Saturday, 19 October 2013

Belgian plane crashes with skydivers on board, 11 dead

Ten skydivers and a pilot have died after the plane they were in crashed shortly after taking off in Belgium.

The PC-6 Pilatus Porter plane had taken off from the Temploux aerodrome but is thought to have developed a wing problem after reaching a height of about 3,000 metres.

Some of the skydivers and their instructors attempted to jump to safety as the aircraft went down but were also killed.

Witnesses have reported seeing part of the one of the wings falling off.

The aircraft came down between the small villages of Marchovlette and Fernelmont and burst into flames just before 4pm local time (3pm BST) on Saturday.

Benolit Pierson, who was in his garden nearby at the time, said, “I just saw this plane bobbing violently up and down. It was obviously having great difficulty staying airborne and then it suddenly lost its right wing in mid-flight. I heard a massive bang.

"There was another massive explosion and ten seconds later it crashed.”

He told Belgian television that seconds before it hit the ground, he saw three parachutists come out of the plane and try in vain to open their parachutes. "They appeared to be desperately trying to open their parachutes but it was much too late.”

He added: “They must have opened just as they landed.I could see that one of the victims was still alive when I got to the scene, but he was clearly terribly injured. I tried to get into the plane but was beaten back by the flames.”

One witness told Belgium's Sud Presse newspaper: "The plane flew over my house and I saw pieces fall from the plane.

"Then the plane pitched, and nose dived, crashing about 200 yards away."
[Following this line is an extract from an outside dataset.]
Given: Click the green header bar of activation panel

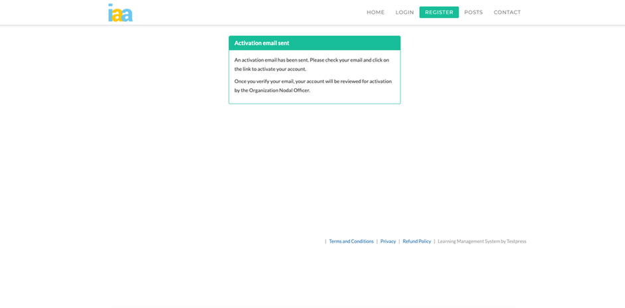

Jean-Claude Nihoul, Mayor of Fernelmont, said: "Three parachutes open ground show that three people tried to jump," adding that "it is a tragedy that we had never known in the region."

The three men attempted to open their parachutes after jumping from the light plane which had caught fire and lost a wing shortly after take-off.
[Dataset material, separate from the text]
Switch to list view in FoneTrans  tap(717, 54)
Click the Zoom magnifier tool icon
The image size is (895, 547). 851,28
But their parachutes failed to open in time and they perished along with seven other parachutists and the pilot, who had become a father for the second time earlier in the week.

Three parachutes were later found opened at the scene of the crash near the village of Marchovelette, 10km (six miles) from Namur on Saturday afternoon.
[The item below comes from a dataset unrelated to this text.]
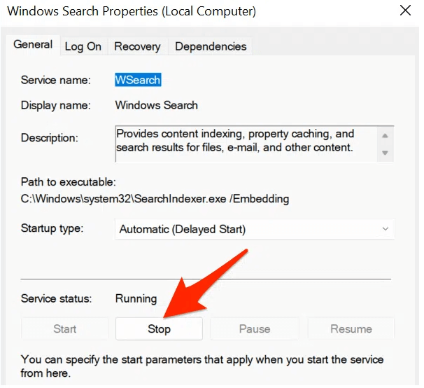The image size is (424, 388).
Task: Click the SearchIndexer.exe executable path text
Action: pyautogui.click(x=155, y=198)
The plane careered into a field of wheat, less than 250 metres from a row of houses.

Most of the 11 victims are believed to be experienced parachutists but one of those who died was a young woman flying for the first time as a birthday treat.

The reason for the accident is not yet known but investigators have been summoned to the site to find out why the plane suddenly plunged to the ground from a height of around 3,000m.

Efforts are also being made to confirm the identities of those who died.

Firefighters rushed to the scene, some 75 km (47 miles) south-east of Brussels, but are understood to have been unable to save any of those on board.

Mr Nihoul, said: "The plane took off from Temploux aerodrome with 10 parachutists and probably a pilot on board and crashed around 10 minutes later in a field.

"All those on board are unfortunately dead. The toll is 10 or 11 victims."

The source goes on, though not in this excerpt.